Tournés vers l’agriculture

Si l’on compte assez peu de cavaliers professionnels de haut niveau dans les trois disciplines équestres olympiques (le saut d’obstacles, le dressage et le concours complet) en Bretagne, cela tient en grande partie à l’histoire. Un prestigieux passé où des trains entiers de chevaux Bretons partaient de Landivisiau, l’élevage est donc resté très agricole sans trop se tourner vers le sport. Ce qui explique pourquoi l’on ne compte qu’une seule race équine, le bien nommé cheval Breton, trait de son état.  Lui même possède deux types, le “trait” et le postier, qui est plus léger. Le postier peut être monté sans problèmes s’il a été dressé pour la selle. La majorité des chevaux de race bretonne est toutefois élevée pour la viande.

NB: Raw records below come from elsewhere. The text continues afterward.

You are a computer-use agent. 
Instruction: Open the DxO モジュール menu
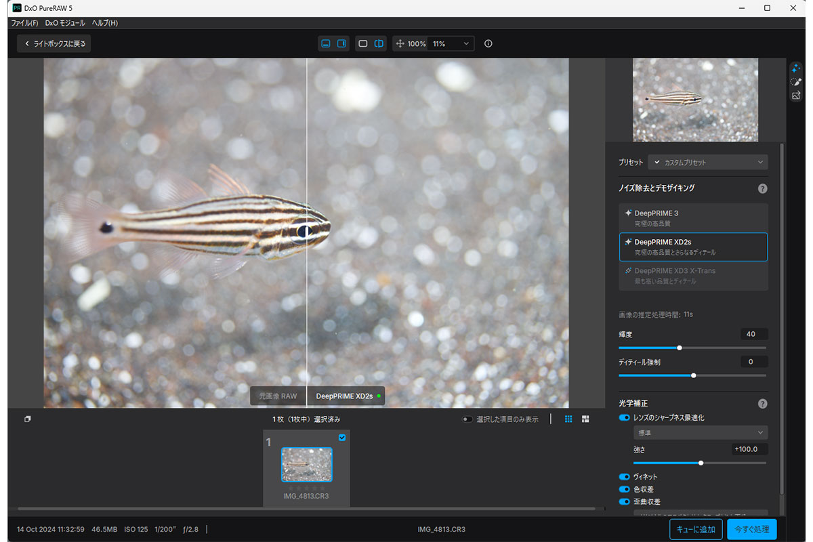(65, 23)
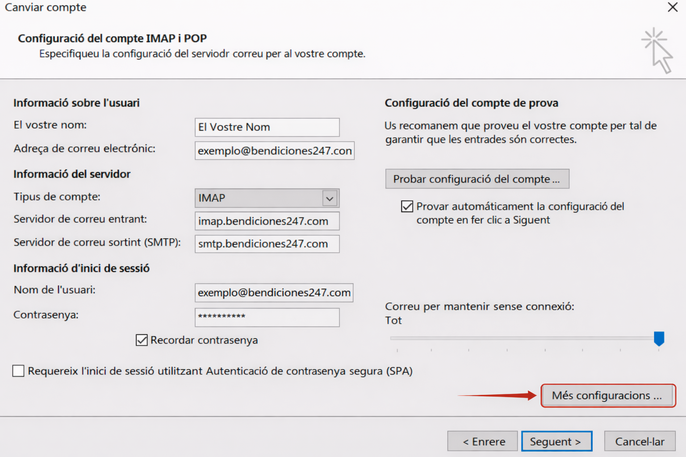The image size is (686, 457).
Task: Focus the 'Adreça de correu electrònic' field
Action: click(274, 151)
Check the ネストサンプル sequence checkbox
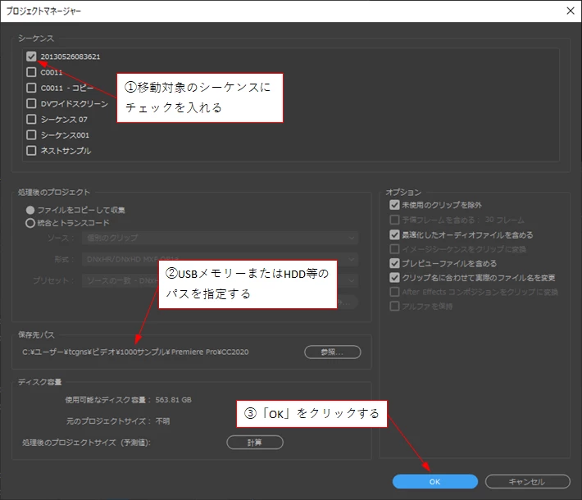The image size is (582, 500). point(31,150)
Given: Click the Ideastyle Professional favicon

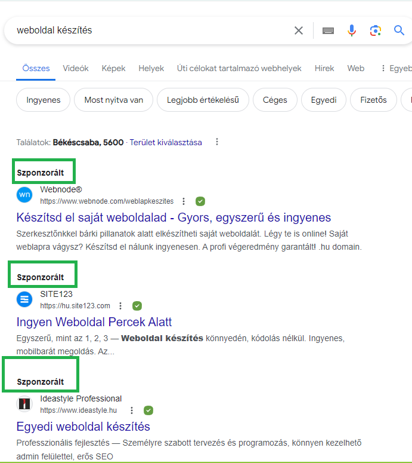Looking at the screenshot, I should tap(24, 404).
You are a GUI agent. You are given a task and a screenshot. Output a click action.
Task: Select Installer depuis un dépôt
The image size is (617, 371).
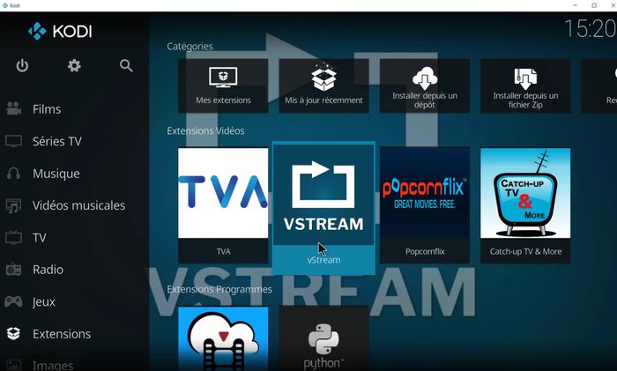point(425,85)
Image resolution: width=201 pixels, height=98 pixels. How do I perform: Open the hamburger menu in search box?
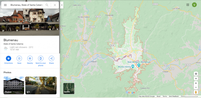point(5,5)
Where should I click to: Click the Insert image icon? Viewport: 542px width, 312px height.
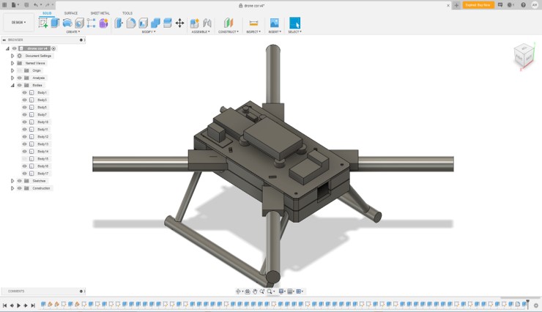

Lorsqu’on parle de monde équestre, le nom de la Normandie revient souvent dans les conversations. La lutte pour la suprématie en matière d’élevage fut en effet sans merci, au début du siècle dernier, entre la Normandie représentée par son Fleuron, le cheval de trait Percheron, et la Bretagne. Berceau de cavaliers réputés, la Normandie compte aussi trois races de chevaux distinctes : le Cob normand (un trait léger), l’Anglo-normand (un cheval de sport fusionné d’autorité dans la race nationale “Selle français” en 1958) et le Percheron. Auxquelles on peut ajouter le poney du Cotentin, lui aussi fusionné dans une race nationale.

Mais une réputation qui monte en endurance  !

La Bretagne commence à se tailler une solide réputation dans un sport équestre non-olympique, mais présent aux Jeux Équestres Mondiaux : l’endurance. Comme son nom l’indique, l’endurance consiste à boucler le plus rapidement possible un long parcours à cheval (130 km au plus haut niveau) sans épuiser sa monture : les contrôles vétérinaires y sont drastiques !  Le parcours de Castelsagrat, couru en mai dernier (l’un des plus sélectifs), a consacré un couple (on parle en effet de “couple” pour désigner le cavalier et son cheval) purement Breton : Denis Le Guillou et Otimmins Armors. L’élevage d’Armor, situé à Kergornec, a brillé de nombreuses fois dans ce sport. Sans doutes sera t’il présent aux prochains Jeux Équestres Mondiaux, prévus pour l’été 2014 en Normandie.